Restriction mapping: Cutting with restriction endonucleases can be used to break large pieces of DNA into smaller fragments. If two restriction endonucleases are used, each fragment produced by the first enzyme is likely to be cut into smaller pieces by the second enzyme. Electrophoresis and comparison of mobilities of the resulting fragments with those of "markers" of known size (see figures 9.24 and 9.25) can be used to determine the relative sizes of the fragments. By reversing the order in which the cuts are made, overlapping fragments can be aligned to generate a complete restriction map of the original DNA. This is illustrated for circular DNA from human mitochondria in the textbook (boxed example 9.1). This process can be continued with additional enzymes, creating a restriction map containing the locations of cut sites for multiple enzymes. Figure 9.2 is an example of this, except that it is limited to cut sites that only occur once in the entire circular genome of the plasmid.

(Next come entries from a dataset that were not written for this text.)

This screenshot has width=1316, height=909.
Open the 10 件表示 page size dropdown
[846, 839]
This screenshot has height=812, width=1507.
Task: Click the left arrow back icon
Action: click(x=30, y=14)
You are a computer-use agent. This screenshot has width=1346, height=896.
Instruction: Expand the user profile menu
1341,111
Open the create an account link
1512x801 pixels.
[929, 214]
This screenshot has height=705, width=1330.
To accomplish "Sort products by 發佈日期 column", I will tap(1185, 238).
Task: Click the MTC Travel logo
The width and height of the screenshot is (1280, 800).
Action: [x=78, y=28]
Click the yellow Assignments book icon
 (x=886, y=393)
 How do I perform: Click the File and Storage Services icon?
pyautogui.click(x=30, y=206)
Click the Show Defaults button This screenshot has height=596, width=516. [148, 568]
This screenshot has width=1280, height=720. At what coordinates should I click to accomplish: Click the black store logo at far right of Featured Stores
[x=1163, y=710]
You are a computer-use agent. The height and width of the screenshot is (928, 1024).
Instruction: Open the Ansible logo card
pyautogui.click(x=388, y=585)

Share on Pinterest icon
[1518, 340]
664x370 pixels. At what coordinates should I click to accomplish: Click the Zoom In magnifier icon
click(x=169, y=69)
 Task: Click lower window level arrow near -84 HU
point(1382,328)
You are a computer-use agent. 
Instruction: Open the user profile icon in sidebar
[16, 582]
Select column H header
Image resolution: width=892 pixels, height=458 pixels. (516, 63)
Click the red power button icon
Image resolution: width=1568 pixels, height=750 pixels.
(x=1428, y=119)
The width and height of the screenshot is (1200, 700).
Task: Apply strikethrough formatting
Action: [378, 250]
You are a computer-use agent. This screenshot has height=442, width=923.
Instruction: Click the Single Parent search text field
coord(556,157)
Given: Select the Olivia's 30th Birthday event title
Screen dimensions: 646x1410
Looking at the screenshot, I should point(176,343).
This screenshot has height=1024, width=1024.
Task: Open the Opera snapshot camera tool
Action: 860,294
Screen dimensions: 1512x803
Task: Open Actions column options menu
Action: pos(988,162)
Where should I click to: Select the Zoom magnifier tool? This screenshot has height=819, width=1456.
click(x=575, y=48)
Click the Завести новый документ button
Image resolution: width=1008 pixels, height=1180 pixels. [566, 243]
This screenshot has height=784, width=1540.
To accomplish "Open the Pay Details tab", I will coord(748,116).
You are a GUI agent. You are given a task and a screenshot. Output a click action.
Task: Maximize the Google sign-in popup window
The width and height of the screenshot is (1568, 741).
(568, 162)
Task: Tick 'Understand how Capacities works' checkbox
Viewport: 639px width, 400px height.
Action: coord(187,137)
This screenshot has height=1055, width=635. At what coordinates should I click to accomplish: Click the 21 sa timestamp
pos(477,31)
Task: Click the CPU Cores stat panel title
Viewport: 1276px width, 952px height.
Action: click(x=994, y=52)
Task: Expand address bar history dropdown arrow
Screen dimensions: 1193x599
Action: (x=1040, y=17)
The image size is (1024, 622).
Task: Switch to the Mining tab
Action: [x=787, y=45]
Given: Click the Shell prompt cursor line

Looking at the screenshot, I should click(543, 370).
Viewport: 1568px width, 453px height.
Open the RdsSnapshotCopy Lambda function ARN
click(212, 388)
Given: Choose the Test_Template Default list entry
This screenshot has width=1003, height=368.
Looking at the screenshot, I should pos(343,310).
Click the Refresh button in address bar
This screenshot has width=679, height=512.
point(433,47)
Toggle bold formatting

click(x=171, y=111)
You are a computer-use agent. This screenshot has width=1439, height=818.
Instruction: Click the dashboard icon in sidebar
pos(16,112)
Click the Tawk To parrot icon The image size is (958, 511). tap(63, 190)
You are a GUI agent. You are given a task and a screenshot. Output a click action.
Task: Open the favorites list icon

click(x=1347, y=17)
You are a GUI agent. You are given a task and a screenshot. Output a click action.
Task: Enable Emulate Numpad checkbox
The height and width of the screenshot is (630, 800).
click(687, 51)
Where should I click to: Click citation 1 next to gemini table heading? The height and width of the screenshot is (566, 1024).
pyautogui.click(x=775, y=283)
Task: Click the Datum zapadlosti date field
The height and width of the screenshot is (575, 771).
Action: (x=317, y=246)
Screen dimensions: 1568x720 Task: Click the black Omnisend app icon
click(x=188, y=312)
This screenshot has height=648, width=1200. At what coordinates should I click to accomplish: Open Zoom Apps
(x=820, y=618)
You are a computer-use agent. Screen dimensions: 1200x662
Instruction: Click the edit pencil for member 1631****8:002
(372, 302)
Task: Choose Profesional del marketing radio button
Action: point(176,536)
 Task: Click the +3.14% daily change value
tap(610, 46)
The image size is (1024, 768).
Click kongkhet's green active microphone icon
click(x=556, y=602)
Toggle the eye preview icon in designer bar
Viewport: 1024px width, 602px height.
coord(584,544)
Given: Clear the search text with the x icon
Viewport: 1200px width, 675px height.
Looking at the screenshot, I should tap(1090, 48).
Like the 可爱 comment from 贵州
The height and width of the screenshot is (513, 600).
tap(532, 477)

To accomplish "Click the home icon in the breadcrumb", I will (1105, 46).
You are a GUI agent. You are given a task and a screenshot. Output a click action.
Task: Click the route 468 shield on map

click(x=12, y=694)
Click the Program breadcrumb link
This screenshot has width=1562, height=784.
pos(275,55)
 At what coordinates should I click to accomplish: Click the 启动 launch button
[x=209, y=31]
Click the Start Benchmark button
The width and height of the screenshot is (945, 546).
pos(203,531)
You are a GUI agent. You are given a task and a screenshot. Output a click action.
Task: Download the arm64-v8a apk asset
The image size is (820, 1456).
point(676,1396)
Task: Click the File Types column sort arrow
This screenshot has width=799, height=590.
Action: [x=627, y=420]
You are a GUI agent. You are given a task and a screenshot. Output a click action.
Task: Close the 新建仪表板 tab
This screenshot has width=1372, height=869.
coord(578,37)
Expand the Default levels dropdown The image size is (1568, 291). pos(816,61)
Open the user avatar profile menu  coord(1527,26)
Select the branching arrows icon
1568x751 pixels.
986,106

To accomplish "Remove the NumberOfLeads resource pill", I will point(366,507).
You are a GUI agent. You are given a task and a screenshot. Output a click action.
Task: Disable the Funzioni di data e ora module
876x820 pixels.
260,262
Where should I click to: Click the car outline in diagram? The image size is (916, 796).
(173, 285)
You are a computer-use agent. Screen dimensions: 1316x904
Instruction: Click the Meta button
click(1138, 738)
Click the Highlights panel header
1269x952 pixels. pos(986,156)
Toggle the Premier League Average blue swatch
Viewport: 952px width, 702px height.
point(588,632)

Sticky ends: In many (but not all) cases, the DNA strand is not cut at the center of the restriction site. Thus, for example, Eco RI cuts its GAATTC recognition site between the G and the first A on each of the DNA strands (G|AATTC). This staggered cutting pattern leaves an overhanging segment of 4 base pairs AATT attached to the new 5' ends created by the cuts on each of the strands of all DNA fragments generated by Eco RI. These short unpaired segments are capable of forming transient double helical structures that can hold cut ends together long enough for DNA ligase to reseal them. If fragments cut from two different DNA molecules by the same restriction endonuclease are mixed, the ligation process will sometimes join the fragments in new combinations. For example, an isolated gene with sticky ends may be joined to the sticky ends of a circular plasmid that has been opened by a single cut with the same enzyme (figure 9.4). This will form a larger circular plasmid whose DNA sequence now includes the gene. As described in greater detail below, this is the basic process used to clone genes.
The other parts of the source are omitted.